** START **

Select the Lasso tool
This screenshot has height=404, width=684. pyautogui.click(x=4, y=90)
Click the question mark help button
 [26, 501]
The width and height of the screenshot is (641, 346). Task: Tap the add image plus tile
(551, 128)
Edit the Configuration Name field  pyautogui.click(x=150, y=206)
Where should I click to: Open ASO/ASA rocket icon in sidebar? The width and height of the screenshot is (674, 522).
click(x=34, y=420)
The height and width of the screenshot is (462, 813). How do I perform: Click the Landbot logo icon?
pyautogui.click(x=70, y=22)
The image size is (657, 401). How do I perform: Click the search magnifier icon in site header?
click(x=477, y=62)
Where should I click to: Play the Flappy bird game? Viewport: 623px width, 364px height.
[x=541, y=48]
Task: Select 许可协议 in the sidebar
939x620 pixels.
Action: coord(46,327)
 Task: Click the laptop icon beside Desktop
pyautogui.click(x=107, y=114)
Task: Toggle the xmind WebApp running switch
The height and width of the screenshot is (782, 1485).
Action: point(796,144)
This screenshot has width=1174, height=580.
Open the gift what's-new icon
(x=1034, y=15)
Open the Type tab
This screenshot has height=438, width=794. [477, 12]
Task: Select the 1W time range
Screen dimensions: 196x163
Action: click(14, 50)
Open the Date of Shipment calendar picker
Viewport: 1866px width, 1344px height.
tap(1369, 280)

** END **

> Set problem: Reproduce the material verbatim, starting with the line that contains "The image size" and going on through the final line of the material, with both of those lines included.

> Solution below:
The image size is (657, 401). How do I perform: Click the search magnifier icon in site header?
click(x=477, y=62)
Where should I click to: Play the Flappy bird game? Viewport: 623px width, 364px height.
[x=541, y=48]
Task: Select 许可协议 in the sidebar
939x620 pixels.
Action: coord(46,327)
 Task: Click the laptop icon beside Desktop
pyautogui.click(x=107, y=114)
Task: Toggle the xmind WebApp running switch
The height and width of the screenshot is (782, 1485).
Action: point(796,144)
This screenshot has width=1174, height=580.
Open the gift what's-new icon
(x=1034, y=15)
Open the Type tab
This screenshot has height=438, width=794. [477, 12]
Task: Select the 1W time range
Screen dimensions: 196x163
Action: click(14, 50)
Open the Date of Shipment calendar picker
Viewport: 1866px width, 1344px height.
tap(1369, 280)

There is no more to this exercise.